The chairman of the two-day meeting and Tanzania’s Energy minister, Mr January Makamba, said on 6th December that they had agreed on several issues in their effort to improve security along the pipeline.

 

The challenges include sensitizing locals near the pipeline to the need to protect it, increasing the number of security officers along the pipeline, and utilising drones to properly patrol the facility.

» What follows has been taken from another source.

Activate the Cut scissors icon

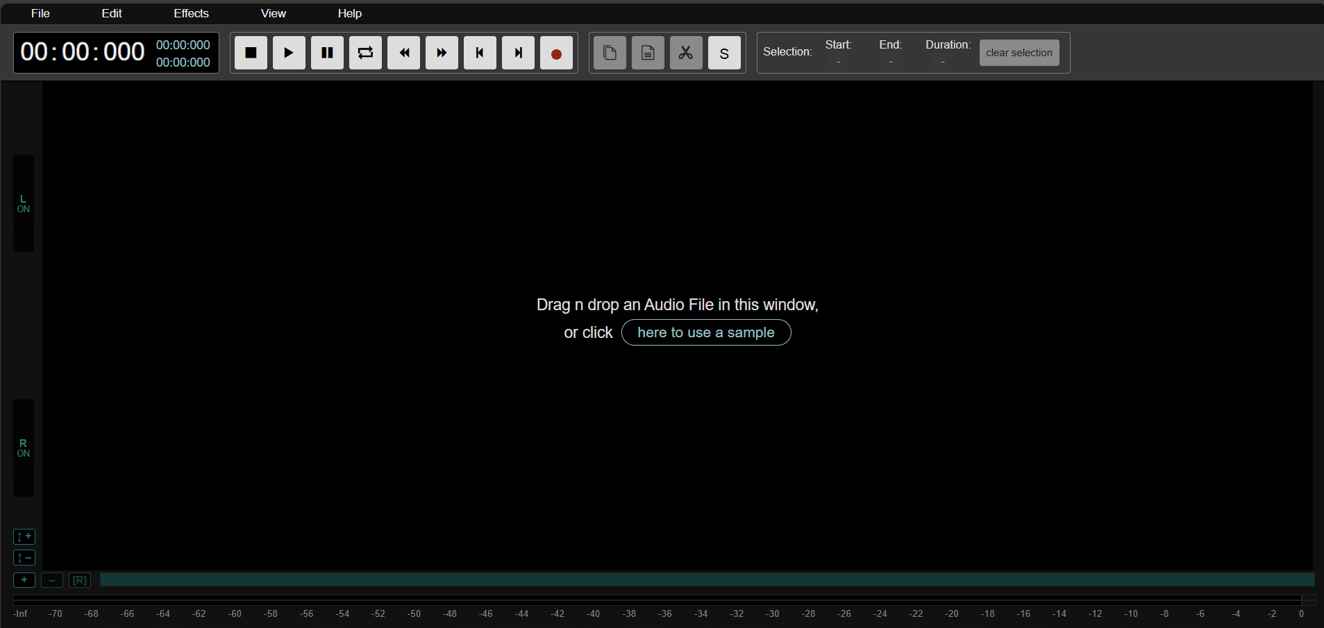coord(685,52)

The ministers also agreed to form a joint committee of ministers and permanent secretaries who will make a close follow-up on the recommendations so that actual implementation can start within a period of 45 days.

 

“Basically, when you use the pipeline to transport diesel, you must first increase security. It is not the same as transporting crude oil which no one can do anything with it until it gets refined,” he said.

 

Mr January Makamba said the Zambian government has made a wise decision to start transporting diesel via the Tazama Pipeline. This, he said, ensures that despite the ongoing reforms in Zambia, Tanzania will remain one of the gateways for fuel to reach Zambia.

 

“So basically, the decision will reach today will ensure that Zambia continues to get its diesel via the Dar es Salaam port and that the product must safely reach the neighbouring country,” he said.

 

In his remarks, Mr Kapala termed the meeting as a historic one, adding that they have agreed on the best ways to increase security along the Tazama Pipeline.

 

“I thank my friend, Mr Makamba on this. It’s a new and positive development that Zambia will get its diesel through the Tazama pipeline as opposed to the usual crude petroleum products. This is not a small achievement,” he said.

 

Mr Kapala said Zambian authorities would return to Tanzania on a later day and sign an agreement on how Zambia could get natural gas from its neighbour.

 

“We expect to get into another agreement with Tanzania on natural gas and we seek to start building a natural gas pipeline next year. The aim is to ensure that Zambia gets natural gas from Tanzania,” he said.

 

According to Mr Lufuma, the meeting sought to ensure that there was enough security along the Tazama Pipeline, adding that the meeting was fruitful.